[[ Recorded information, beginning ]]
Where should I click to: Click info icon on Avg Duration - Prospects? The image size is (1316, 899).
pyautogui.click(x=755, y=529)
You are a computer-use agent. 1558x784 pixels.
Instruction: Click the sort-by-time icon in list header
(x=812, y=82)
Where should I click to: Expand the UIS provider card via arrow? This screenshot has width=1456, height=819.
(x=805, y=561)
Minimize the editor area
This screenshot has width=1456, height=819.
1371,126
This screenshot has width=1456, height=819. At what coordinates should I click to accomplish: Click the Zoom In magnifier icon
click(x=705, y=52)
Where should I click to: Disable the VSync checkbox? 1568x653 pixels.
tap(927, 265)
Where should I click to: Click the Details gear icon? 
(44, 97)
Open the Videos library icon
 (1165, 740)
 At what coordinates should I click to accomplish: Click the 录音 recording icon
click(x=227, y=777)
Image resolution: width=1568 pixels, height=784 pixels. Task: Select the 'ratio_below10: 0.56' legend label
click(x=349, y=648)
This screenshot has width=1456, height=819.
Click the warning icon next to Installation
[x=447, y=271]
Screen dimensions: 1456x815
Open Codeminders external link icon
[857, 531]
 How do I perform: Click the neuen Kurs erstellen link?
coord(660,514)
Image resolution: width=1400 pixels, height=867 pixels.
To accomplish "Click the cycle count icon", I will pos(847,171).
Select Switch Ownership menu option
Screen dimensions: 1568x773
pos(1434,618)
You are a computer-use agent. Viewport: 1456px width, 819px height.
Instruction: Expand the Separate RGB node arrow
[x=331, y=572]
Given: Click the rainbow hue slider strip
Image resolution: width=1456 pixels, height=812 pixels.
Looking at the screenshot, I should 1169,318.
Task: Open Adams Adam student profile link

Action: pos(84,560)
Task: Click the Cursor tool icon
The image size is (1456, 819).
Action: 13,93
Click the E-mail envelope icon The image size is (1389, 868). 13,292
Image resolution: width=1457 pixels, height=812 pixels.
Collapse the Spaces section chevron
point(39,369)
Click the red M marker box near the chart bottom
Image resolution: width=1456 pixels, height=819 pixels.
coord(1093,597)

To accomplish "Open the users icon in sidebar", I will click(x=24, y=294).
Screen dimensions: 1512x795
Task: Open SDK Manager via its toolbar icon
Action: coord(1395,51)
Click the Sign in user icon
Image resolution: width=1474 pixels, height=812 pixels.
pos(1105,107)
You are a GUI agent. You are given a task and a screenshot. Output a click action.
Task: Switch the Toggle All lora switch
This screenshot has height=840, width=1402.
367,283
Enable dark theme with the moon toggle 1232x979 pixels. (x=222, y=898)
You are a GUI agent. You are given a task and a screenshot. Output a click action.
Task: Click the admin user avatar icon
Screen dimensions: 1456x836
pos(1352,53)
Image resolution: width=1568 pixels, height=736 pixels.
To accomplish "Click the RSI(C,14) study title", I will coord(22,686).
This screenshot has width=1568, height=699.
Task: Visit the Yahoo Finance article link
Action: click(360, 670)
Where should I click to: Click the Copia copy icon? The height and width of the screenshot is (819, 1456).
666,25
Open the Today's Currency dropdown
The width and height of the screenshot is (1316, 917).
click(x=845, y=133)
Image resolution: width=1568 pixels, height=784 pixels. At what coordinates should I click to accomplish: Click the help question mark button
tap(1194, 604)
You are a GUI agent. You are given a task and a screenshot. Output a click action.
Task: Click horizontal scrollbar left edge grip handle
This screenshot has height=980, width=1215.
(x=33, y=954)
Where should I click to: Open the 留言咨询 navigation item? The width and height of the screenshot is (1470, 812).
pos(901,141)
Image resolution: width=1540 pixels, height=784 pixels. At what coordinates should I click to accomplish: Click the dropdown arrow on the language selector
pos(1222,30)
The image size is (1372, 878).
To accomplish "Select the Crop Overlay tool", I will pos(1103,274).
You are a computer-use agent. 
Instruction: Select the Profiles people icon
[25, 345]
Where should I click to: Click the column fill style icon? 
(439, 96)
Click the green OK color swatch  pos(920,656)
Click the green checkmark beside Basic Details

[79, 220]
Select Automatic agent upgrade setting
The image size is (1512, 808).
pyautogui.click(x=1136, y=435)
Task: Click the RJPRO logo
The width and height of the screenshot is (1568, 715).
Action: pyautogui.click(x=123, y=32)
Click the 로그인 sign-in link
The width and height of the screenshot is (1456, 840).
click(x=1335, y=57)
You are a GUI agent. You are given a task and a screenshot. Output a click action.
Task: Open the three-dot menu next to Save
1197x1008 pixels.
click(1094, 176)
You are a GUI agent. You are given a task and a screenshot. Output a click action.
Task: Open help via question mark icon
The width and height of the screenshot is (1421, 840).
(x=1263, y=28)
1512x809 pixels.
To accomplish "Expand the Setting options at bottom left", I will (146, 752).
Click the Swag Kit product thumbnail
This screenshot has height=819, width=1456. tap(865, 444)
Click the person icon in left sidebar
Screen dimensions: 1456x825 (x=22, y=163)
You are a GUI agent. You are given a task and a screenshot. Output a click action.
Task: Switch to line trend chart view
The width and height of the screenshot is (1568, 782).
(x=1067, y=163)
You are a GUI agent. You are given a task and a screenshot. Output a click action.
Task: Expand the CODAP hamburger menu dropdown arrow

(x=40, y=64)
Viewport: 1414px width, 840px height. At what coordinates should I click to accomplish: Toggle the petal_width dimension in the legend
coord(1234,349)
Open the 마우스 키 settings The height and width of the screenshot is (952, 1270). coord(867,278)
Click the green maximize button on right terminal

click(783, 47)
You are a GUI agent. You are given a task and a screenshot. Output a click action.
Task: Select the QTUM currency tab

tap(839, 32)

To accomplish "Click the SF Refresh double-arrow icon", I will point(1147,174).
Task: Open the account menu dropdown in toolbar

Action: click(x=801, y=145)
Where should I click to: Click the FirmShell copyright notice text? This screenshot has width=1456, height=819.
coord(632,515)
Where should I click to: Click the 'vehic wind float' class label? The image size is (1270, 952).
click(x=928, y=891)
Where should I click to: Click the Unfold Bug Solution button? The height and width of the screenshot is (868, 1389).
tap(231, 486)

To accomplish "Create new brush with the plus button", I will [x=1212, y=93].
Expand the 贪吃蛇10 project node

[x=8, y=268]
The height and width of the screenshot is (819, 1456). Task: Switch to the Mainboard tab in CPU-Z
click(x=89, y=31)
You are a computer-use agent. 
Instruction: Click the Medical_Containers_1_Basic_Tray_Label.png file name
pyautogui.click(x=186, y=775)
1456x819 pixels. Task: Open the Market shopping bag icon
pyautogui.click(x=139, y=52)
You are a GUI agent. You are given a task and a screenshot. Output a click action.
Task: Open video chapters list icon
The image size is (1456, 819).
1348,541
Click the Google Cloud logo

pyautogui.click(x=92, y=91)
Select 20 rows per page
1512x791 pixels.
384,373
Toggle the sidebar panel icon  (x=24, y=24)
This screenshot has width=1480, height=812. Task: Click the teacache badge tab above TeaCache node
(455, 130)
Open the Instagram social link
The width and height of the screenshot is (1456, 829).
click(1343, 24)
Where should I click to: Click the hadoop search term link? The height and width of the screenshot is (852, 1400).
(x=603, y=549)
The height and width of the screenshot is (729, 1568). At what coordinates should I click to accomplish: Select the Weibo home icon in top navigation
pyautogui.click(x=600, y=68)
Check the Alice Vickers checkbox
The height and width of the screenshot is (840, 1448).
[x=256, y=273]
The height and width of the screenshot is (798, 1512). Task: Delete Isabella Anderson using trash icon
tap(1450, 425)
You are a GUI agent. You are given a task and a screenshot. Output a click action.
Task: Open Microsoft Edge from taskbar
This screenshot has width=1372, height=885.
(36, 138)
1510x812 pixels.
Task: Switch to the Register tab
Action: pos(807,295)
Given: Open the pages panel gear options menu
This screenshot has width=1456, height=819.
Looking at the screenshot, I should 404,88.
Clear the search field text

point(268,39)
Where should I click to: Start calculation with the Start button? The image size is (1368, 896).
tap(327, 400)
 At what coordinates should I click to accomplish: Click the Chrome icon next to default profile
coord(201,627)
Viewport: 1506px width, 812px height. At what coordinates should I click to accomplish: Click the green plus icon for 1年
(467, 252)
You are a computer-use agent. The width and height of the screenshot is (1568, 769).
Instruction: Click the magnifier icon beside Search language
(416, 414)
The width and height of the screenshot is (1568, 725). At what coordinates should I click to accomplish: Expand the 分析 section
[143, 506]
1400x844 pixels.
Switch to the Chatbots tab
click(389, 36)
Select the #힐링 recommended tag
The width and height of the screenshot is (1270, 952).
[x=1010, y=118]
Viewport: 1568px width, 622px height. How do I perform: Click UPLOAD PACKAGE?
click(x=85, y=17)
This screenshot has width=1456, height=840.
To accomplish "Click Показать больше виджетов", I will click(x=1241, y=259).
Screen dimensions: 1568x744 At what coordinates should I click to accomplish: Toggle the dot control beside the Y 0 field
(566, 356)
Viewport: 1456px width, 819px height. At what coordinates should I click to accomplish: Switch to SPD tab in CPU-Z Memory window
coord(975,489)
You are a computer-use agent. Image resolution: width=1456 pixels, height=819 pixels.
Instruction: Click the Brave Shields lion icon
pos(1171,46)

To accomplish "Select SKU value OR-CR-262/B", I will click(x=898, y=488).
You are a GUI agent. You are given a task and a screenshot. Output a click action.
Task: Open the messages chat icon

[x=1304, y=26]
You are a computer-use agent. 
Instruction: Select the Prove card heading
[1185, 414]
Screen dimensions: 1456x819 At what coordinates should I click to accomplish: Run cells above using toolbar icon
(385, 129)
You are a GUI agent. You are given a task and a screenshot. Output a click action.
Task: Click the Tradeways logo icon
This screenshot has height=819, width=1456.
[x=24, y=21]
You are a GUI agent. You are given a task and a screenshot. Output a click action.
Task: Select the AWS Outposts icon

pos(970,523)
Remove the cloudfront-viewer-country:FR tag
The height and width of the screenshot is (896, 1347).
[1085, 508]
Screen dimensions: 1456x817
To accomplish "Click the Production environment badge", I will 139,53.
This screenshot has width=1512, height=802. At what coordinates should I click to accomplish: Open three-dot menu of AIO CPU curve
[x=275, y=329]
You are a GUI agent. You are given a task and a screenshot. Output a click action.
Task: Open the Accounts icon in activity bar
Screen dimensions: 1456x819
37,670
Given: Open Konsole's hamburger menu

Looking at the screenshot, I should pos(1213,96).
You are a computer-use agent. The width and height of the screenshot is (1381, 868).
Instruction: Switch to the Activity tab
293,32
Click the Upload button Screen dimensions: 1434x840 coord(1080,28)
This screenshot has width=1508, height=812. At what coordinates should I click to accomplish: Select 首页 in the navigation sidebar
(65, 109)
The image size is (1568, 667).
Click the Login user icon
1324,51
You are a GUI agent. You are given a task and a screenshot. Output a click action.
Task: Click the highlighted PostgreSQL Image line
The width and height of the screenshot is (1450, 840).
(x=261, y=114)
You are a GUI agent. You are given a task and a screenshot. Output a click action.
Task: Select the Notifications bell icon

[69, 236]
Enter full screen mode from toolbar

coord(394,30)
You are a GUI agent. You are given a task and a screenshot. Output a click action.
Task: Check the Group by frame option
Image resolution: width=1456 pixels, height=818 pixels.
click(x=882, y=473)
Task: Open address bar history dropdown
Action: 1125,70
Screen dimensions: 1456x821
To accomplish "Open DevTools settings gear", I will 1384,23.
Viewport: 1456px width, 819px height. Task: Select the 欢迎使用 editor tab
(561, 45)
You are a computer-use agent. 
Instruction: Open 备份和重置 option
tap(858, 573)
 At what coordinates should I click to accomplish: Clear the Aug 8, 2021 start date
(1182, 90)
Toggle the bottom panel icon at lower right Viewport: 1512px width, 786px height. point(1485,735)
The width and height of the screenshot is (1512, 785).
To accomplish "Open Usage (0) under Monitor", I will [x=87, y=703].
[[ Recorded information, end ]]
▶ Task description
Look through the entries and return every line where "options" appears.

▶ Answer to the problem
To accomplish "Expand the Setting options at bottom left", I will (146, 752).
Given: Open the pages panel gear options menu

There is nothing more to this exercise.